= Beginning of Section =
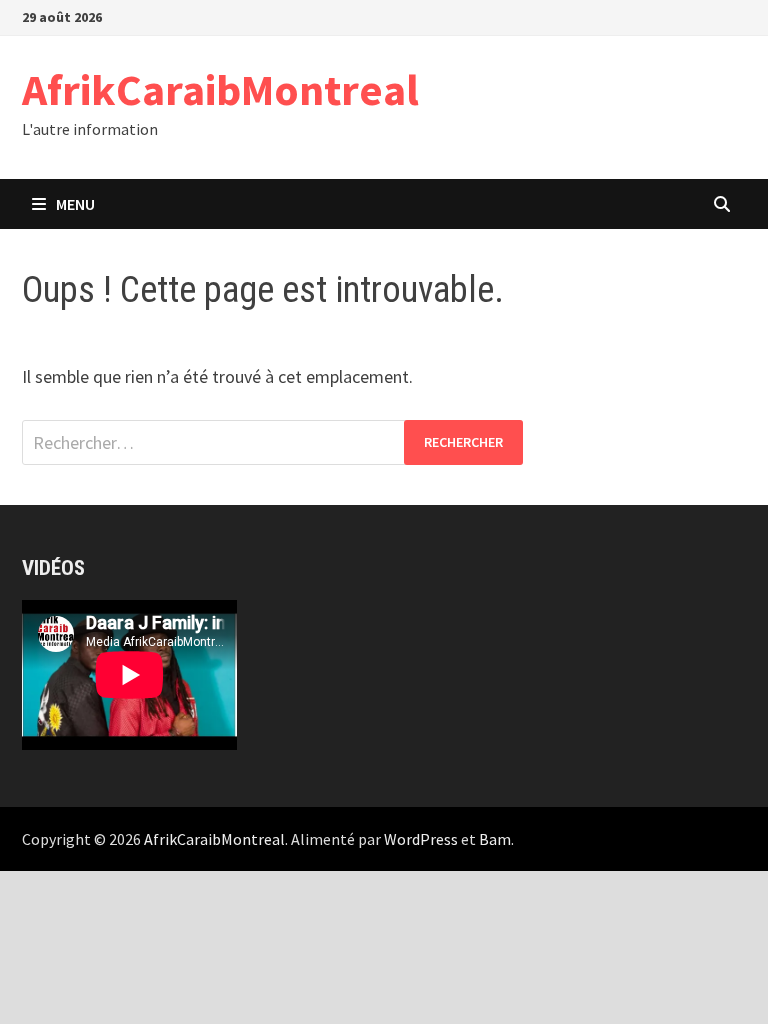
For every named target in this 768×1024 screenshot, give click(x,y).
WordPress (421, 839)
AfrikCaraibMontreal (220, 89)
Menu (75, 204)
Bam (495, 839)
= End of Section =
= Beginning of Section =
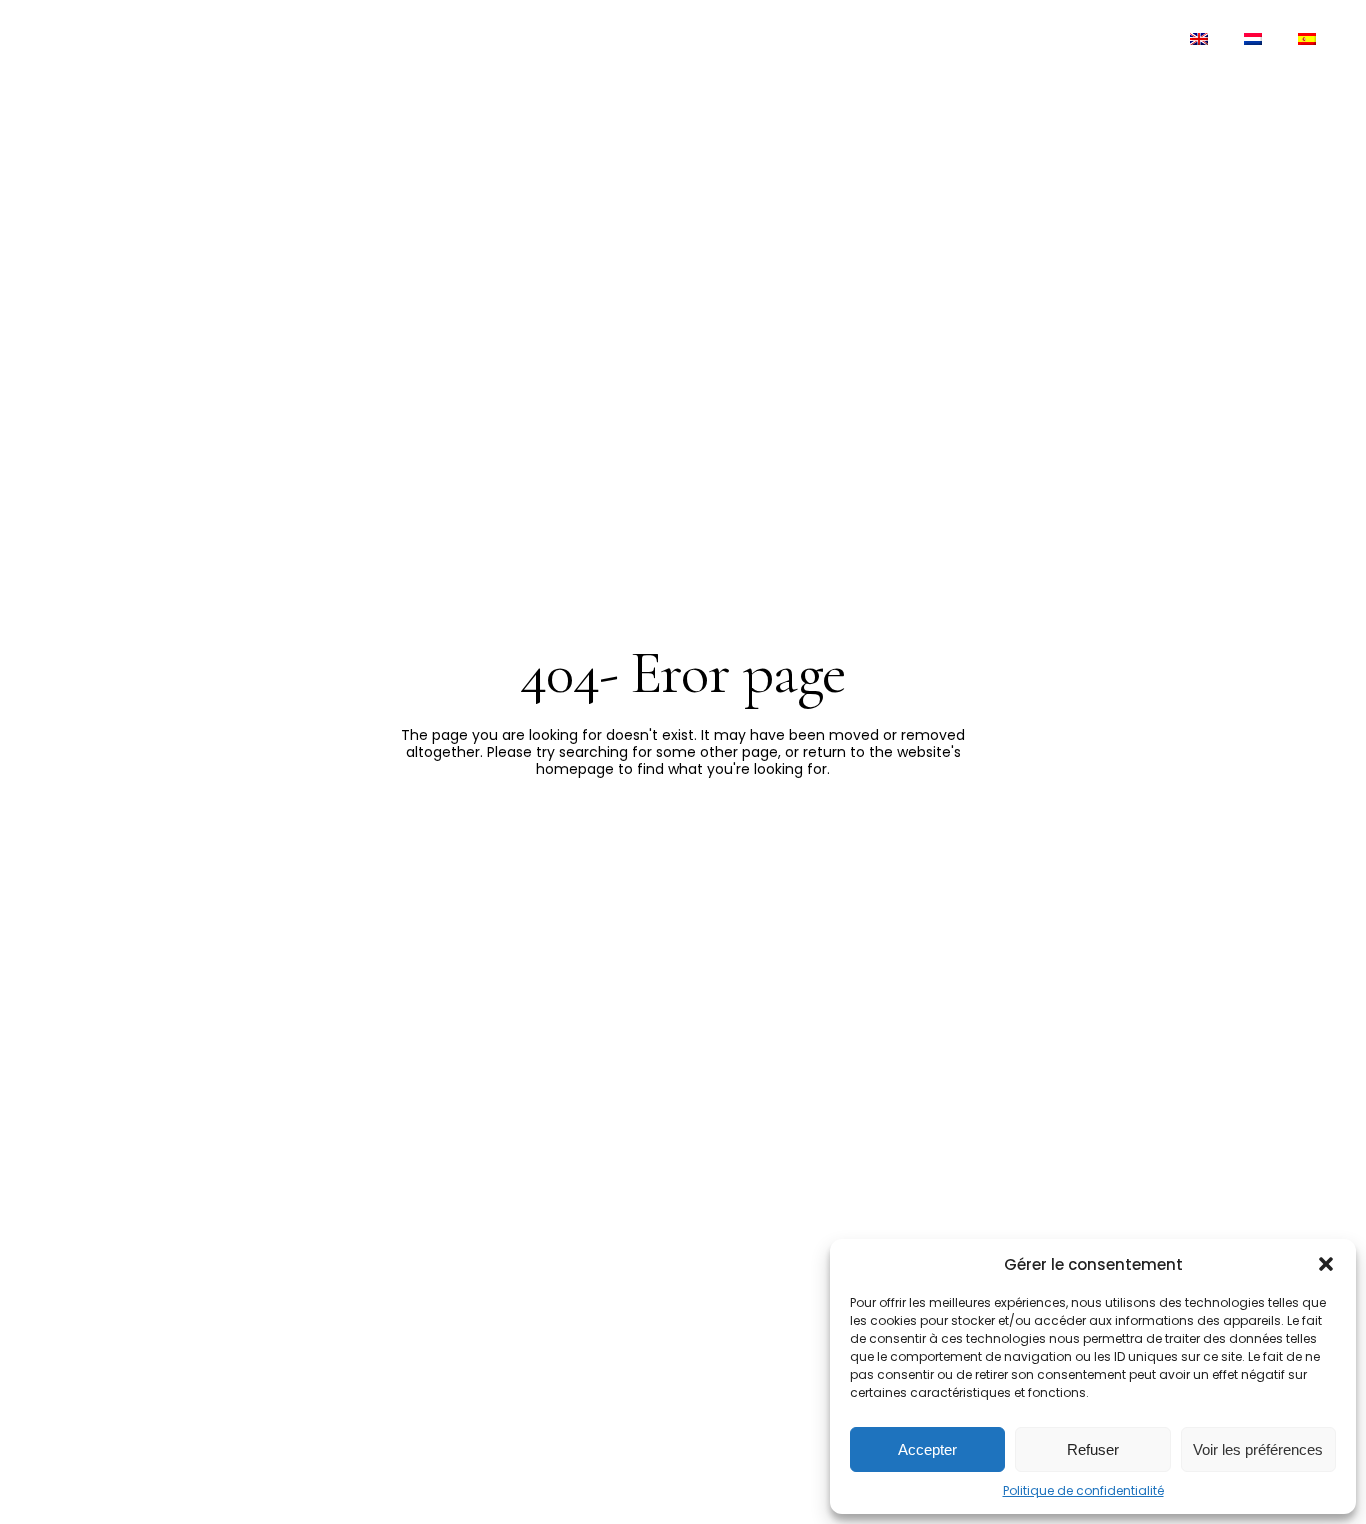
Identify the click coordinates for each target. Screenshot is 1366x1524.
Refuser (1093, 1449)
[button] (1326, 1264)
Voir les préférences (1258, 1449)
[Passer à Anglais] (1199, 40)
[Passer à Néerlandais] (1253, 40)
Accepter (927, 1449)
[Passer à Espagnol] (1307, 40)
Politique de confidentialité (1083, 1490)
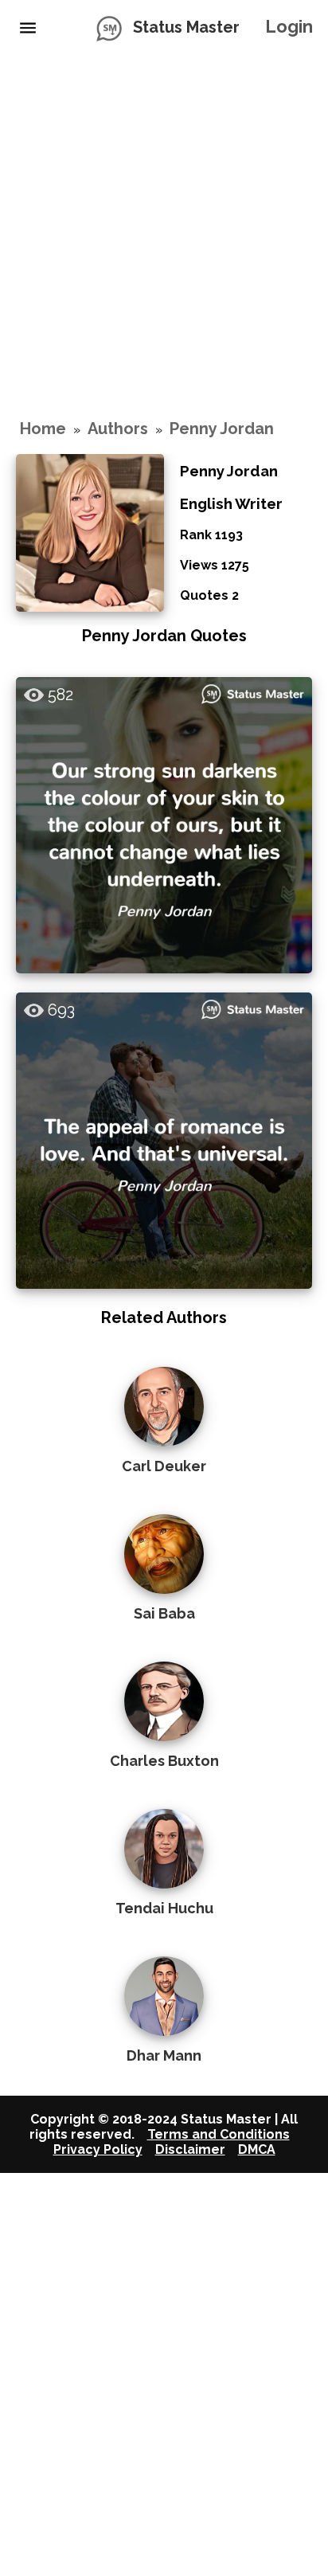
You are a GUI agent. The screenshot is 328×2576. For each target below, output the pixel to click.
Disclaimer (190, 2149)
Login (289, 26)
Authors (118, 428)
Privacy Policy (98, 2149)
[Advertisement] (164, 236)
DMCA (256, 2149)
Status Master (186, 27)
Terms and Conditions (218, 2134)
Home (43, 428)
= End of Section =
= Beginning of Section =
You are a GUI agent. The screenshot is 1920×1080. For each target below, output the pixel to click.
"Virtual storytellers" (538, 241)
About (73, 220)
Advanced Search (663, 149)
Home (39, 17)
= End of Section =
TASK DIRECTIONS ▸
Go through the entries and copy every line with "agent".

WRITTEN ANSWER ▸
You are a GUI agent. The screenshot is 328×2576. For each target below, output the pixel to click.
You are a GUI agent. The screenshot is 1920×1080. For each target below, output the pixel to click.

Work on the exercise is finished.